Biological tissues can fluidize by tuning their internal degrees of freedom

Simple vertex models have effectively captured various mechanical characteristics of biological tissues, including rigidity transitions. These cell-based models contain parameters like preferred cell perimeters, which govern the system's mechanics and dynamics. Tissues are often modeled as having a specific, fixed distribution of such cell-scale parameters, characterized by an average value and a width. Inspired by the success of physical learning rules in resistor and spring networks to design materials that can learn tasks, we wonder whether biological tissues could be tuning these internal degrees of freedom to achieve design goals. As a first test of this idea, we allow cell-scale parameters in vertex models to vary as new learning degrees of freedom. We keep the overall distributions of these parameters fixed, but allow them to swap spatial locations, and minimize a simple cost function which is the total mechanical energy. Incorporating these transient degrees of freedom, in addition to the physical degrees of freedom represented by the vertex positions, alters the high dimensional energy landscape. We find that as we introduce the preferred cell perimeters as transient degrees of freedom, the system can find a lower energy state, so that the rigidity transition occurs at a lower average value of the perimeter. In other words, with the mechanical energy as the cost function, the system tunes itself to fluidize more easily.

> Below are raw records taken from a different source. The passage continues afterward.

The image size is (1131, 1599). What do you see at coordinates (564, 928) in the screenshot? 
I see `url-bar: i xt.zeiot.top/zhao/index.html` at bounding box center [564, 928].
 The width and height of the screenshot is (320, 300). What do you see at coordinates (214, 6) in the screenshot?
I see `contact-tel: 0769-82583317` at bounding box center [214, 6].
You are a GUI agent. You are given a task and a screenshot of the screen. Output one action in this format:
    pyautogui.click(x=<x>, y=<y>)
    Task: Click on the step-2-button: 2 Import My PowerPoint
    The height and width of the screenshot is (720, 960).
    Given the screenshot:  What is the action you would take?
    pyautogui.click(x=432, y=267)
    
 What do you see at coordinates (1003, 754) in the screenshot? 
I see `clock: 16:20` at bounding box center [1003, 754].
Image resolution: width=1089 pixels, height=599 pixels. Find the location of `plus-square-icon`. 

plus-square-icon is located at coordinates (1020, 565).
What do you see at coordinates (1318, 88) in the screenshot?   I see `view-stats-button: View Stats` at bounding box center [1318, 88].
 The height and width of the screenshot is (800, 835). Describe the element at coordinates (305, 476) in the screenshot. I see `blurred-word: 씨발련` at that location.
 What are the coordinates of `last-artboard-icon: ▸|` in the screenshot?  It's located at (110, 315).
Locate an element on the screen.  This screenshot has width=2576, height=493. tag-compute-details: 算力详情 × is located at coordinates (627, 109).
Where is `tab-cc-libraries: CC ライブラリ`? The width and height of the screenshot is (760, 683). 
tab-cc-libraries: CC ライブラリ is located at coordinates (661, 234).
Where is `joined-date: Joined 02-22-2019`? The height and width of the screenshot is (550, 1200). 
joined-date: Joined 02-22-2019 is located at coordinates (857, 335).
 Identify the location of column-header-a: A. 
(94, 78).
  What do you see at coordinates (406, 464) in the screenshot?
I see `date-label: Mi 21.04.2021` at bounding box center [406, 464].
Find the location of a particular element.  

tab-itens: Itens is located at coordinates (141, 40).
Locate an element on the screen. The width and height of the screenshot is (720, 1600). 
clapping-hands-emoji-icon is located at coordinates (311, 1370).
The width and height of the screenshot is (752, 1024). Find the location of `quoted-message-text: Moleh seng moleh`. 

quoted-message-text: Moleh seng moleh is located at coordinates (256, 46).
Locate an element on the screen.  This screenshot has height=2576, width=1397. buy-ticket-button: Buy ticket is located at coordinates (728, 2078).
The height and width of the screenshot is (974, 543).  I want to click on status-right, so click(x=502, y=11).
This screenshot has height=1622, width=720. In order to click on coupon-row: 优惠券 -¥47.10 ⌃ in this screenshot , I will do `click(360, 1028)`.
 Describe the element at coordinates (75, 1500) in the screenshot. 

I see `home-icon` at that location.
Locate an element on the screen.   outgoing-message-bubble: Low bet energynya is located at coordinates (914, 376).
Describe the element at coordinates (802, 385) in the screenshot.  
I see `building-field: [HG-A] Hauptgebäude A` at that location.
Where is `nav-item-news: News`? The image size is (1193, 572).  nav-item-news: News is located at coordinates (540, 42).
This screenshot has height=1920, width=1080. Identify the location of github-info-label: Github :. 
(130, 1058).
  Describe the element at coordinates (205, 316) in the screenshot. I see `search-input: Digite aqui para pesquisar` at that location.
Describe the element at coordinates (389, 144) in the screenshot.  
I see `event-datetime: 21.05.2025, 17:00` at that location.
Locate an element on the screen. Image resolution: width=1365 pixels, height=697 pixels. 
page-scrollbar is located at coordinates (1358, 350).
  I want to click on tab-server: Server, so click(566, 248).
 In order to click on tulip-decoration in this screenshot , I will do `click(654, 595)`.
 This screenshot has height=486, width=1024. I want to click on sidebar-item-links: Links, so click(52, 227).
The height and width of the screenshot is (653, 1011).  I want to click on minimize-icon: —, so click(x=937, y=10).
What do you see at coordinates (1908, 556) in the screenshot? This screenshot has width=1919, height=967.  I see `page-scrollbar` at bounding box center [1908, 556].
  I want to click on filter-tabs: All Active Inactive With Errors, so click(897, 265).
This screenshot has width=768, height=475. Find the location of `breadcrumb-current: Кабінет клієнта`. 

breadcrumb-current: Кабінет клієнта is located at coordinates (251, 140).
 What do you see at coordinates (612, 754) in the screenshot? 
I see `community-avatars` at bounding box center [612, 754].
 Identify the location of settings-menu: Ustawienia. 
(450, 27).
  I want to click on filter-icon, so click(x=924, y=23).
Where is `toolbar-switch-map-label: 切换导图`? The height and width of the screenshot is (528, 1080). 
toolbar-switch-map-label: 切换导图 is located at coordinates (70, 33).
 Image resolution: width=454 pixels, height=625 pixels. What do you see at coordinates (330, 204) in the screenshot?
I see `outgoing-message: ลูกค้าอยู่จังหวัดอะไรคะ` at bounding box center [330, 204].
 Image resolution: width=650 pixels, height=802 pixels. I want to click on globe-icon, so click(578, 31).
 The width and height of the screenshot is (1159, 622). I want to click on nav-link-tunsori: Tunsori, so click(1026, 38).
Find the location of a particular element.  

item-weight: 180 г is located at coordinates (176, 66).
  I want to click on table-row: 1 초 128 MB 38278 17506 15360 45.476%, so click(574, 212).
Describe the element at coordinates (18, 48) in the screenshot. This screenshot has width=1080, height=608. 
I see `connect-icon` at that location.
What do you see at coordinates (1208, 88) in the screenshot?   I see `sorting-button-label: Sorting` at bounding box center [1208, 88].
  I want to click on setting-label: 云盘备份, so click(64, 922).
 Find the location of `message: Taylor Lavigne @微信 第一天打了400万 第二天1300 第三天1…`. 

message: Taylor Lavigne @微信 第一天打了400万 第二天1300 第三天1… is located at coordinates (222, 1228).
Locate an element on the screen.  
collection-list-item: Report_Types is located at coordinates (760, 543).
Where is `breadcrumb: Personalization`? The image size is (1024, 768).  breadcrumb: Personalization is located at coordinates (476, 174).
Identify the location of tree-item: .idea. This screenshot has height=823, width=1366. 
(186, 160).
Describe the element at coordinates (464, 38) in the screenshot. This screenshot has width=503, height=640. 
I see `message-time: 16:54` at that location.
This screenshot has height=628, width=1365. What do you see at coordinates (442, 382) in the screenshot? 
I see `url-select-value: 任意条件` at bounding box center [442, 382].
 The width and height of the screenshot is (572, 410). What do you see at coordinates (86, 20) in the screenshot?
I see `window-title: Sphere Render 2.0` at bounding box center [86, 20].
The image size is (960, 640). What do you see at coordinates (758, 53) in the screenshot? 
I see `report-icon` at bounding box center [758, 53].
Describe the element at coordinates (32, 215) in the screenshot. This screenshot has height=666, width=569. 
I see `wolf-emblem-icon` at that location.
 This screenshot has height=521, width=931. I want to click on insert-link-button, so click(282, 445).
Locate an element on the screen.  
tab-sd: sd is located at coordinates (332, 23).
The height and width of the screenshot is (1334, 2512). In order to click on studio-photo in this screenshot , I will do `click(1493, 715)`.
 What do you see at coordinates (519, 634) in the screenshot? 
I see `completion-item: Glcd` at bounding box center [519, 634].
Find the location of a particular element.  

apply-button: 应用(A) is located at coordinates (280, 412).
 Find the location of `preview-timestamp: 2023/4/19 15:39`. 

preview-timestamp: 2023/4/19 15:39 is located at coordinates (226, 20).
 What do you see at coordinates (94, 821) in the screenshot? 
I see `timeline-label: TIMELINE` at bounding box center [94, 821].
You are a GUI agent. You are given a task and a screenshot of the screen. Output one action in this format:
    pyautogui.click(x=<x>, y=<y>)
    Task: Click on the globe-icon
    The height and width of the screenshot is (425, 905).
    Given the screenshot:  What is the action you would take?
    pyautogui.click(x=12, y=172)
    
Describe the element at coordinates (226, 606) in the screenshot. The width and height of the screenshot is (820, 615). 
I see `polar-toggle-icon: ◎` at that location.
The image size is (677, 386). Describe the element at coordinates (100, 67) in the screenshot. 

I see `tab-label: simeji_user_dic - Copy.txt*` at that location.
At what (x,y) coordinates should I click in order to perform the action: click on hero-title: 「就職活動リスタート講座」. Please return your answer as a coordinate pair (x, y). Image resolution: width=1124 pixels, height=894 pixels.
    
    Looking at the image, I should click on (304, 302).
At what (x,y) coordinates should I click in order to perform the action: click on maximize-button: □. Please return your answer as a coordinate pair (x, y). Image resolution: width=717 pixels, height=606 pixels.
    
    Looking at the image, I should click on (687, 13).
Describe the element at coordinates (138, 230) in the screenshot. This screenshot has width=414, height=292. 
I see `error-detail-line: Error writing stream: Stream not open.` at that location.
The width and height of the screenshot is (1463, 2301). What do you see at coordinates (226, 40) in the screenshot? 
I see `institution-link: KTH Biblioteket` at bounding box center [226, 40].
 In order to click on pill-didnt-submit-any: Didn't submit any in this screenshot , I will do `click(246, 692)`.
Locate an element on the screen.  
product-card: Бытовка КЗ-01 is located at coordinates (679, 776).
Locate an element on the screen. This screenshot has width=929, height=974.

Moreover, there is an optimal width of the initial cell perimeter distribution to facilitate learning. Adding perimeter or area stiffnesses or preferred cell areas as new degrees of freedom, on the other hand, does not change the rigidity transition of tissues. Through analysis of tissue structural features in presence of learning degrees of freedom, we propose certain predictive metrics to ascertain whether real epithelial tissues leverage these extra degrees of freedom when performing specific functions.